Jugendwohlfahrtspflege

heute Jugendhilfe, bis 1990 zusammenfassende Bezeichnung für alle Maßnahmen zur Förderung und zum Schutz der Jugend durch staatliche Behörden (öffentliche Jugendwohlfahrtspflege) und durch nichtstaatliche Träger (freie Jugendwohlfahrtspflege); umfasste die Erziehungshilfe, die Jugendpflege (Jugendarbeit), die Jugendsozialarbeit, besonders im beruflichen Bereich, und den Jugendschutz.

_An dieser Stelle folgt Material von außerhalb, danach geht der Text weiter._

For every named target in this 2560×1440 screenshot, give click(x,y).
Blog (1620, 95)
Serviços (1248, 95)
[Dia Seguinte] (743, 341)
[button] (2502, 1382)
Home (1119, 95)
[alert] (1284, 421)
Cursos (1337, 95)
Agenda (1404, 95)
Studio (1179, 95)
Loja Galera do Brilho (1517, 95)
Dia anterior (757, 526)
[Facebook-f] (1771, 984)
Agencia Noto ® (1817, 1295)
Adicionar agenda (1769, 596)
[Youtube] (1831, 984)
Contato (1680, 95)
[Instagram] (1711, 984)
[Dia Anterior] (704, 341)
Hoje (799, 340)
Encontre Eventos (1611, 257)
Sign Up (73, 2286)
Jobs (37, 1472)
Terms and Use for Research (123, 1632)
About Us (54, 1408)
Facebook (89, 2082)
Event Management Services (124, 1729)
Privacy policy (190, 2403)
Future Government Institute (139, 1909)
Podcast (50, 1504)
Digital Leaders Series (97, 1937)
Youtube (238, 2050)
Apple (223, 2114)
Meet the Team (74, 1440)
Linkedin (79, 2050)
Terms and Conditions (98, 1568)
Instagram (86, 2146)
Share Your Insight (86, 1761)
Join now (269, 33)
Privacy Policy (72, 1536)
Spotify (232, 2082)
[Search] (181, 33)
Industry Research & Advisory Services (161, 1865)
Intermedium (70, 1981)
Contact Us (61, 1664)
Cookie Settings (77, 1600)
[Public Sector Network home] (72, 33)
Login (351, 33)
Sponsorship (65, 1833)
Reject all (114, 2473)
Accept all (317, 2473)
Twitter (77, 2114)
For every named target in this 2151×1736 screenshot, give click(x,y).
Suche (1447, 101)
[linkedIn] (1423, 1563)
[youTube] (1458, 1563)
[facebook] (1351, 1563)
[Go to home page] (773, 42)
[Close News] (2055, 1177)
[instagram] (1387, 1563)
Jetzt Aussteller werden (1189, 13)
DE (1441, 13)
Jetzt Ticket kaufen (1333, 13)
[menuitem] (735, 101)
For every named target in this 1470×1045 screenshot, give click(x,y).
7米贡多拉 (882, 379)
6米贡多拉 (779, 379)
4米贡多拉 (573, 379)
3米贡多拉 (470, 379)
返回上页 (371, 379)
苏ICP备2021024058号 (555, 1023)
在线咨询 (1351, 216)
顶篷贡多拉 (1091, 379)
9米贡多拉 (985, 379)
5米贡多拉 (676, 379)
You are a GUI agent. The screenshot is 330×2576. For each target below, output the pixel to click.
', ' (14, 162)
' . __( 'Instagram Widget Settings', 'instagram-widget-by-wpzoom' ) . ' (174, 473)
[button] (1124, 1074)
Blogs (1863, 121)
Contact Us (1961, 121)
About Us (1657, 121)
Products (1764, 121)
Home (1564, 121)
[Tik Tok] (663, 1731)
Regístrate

Maßnahmen der Jugendwohlfahrtspflege waren in den alten Bezeichnungen z. B. Erziehungsberatung, Erziehungsbeistandschaft, Erziehungshilfe, Mitwirkung in Vormundschafts- und Pflegschaftsangelegenheiten, aber auch etwa Hilfen für Eltern und Kinder, Förderung des Gemeinschafts- und Gruppenlebens. Grundlage der öffentlichen Jugendwohlfahrtspflege ist heute das Sozialgesetzbuch VIII in der Fassung vom 14. 12. 2006.
Österreich:
Die Jugendwohlfahrtspflege ist geregelt im Jugendwohlfahrtsgesetz vom 15. 3. 1989 mit Ausführungsgesetzen der Bundesländer, ferner durch Vorschriften des Strafrechts (besonders des Jugendgerichtsgesetzes), des Arbeitsrechts und durch Polizeivorschriften; im Aufgabenbereich des Jugendamts liegen Erziehungshilfe und die Fürsorgeerziehung.